Баба Лиза любила его, единственного внука, безмерно и самозабвенно, нянчила и обихаживала, но с той настойчивой, избыточной, с годами докучливой заботливостью, какая присуща традиционным отношениям к детям в еврейских семьях. Фима с малых лет капризно не принимал бабушкину опеку и заботу, своевольничал и упрямился, рано ощутив власть над нею или, будучи весьма смышленым ребенком, эксплуатировал ее слепую любовь с недетской изощренностью.

Шли годы, он вырос, школа, институт, умер папа, он оставался жить с мамой и бабушкой в тех же «хоромах», где волею горькой судьбы освободилась для него шестиметровая комнатушка с рабочим столом, книжным шкафом и диваном. Бабушка доживала седьмой десяток в пока не опасных для жизни хворях, на ногах и с той же непрестанной тягой покормить и поухаживать за Фимочкой, с тем же круглосуточным волнением за его здоровье и безопасность, с теми же неизбывными представлениями о правильном, какие пыталась она внушить внуку с малолетства.

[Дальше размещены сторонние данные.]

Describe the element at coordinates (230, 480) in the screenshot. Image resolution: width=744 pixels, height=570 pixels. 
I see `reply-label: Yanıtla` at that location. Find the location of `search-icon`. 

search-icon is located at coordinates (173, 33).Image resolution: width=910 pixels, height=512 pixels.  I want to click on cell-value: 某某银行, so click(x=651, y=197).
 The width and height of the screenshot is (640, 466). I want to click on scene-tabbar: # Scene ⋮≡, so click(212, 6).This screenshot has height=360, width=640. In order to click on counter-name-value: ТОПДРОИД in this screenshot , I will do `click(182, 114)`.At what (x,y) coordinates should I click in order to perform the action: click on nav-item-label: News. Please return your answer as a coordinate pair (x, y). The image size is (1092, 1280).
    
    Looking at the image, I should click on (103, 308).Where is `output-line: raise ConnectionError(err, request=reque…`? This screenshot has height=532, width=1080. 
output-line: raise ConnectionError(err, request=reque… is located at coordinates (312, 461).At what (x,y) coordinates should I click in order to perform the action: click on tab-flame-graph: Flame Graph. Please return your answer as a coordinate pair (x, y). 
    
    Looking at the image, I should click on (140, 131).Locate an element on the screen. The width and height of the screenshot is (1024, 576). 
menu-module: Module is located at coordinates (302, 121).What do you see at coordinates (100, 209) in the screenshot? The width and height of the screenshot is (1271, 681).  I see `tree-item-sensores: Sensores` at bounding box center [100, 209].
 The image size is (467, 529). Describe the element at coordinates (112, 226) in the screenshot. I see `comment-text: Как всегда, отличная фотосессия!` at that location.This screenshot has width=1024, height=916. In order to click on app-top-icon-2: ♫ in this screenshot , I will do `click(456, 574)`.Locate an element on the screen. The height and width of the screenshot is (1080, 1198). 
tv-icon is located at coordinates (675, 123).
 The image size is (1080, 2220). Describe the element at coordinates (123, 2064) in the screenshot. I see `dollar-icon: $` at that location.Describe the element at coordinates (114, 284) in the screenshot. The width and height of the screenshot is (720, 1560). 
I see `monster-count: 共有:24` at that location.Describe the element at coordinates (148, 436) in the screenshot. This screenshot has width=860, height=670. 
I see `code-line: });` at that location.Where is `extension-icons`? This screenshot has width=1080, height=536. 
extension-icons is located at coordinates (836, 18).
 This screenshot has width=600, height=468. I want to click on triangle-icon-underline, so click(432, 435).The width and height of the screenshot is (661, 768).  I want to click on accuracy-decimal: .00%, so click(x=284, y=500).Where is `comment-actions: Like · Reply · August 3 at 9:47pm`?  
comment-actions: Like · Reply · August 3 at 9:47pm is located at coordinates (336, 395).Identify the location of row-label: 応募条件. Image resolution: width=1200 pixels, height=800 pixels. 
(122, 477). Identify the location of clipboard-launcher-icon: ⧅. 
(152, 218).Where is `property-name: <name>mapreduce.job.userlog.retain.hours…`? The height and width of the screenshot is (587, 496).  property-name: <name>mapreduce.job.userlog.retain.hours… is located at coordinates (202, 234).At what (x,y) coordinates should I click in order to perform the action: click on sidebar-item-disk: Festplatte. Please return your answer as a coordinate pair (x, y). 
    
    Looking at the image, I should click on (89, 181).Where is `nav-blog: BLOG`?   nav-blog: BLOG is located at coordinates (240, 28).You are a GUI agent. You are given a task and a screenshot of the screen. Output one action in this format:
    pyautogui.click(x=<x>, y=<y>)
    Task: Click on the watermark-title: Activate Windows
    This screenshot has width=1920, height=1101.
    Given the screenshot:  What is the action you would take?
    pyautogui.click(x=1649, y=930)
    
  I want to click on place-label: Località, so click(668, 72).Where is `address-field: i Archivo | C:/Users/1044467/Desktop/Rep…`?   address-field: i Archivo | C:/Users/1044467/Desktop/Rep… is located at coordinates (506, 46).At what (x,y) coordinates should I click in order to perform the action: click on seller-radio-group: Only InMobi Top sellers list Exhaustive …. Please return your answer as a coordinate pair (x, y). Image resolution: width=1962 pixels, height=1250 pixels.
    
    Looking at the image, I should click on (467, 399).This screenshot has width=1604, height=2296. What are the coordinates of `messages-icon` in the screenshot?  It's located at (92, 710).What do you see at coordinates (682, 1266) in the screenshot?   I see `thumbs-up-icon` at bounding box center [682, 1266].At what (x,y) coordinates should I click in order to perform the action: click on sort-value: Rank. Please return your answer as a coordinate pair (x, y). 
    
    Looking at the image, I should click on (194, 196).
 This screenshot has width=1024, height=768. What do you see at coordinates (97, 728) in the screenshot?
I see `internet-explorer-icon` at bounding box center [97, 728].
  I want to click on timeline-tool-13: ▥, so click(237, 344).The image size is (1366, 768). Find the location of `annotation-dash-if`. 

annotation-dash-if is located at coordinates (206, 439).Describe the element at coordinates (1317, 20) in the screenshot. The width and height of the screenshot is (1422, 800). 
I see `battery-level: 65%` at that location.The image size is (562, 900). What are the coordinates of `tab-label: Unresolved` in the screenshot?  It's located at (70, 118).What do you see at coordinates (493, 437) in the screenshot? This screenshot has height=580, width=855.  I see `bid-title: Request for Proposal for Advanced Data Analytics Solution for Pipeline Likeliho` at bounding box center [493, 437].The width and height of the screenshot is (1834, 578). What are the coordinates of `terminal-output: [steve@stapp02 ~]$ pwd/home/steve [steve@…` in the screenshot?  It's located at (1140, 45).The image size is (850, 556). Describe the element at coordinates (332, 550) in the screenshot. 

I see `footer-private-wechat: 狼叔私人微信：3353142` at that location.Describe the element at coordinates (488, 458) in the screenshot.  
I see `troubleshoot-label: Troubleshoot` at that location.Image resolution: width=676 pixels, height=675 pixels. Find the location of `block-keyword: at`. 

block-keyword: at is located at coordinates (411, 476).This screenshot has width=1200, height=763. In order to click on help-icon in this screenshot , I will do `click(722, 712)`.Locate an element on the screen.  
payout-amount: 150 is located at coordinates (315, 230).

А внук уже давно воспринимал ее наставления, страхи за него, советы и увещевания как некий звуковой фон в родительской квартире — всегда неуместный, бесполезный, порою раздражающий, доносящийся из давно минувших времен и жизненных укладов. И только бабушкины традиционные еврейские лакомства — фаршмак, бульон с кнейдлах и фаршированная рыба оставались неизменно аппетитными. Юноша поглощал их со всегдашним удовольствием, не забывая хвалить, что со временем стало чуть ли не единственной данью человеку, отдавшему единственному внуку все сердце, душу, всю любовь, какую не могла она выразить на правильном русском языке.

Она слегла в конце 79-го и уже не вставала. Фима давно жил своей семьей в своей квартире, навещал маму с бабушкой нечасто, но всегда с пользой для них — привозил продукты, возил по поликлиникам, удостаивал присутствием за скромным, только ради него и Юльки накрытым праздничным столом. Выполнял долг сына и внука аккуратно, совестливо, но холодновато формально, поглощенный своими заботами и проблемами.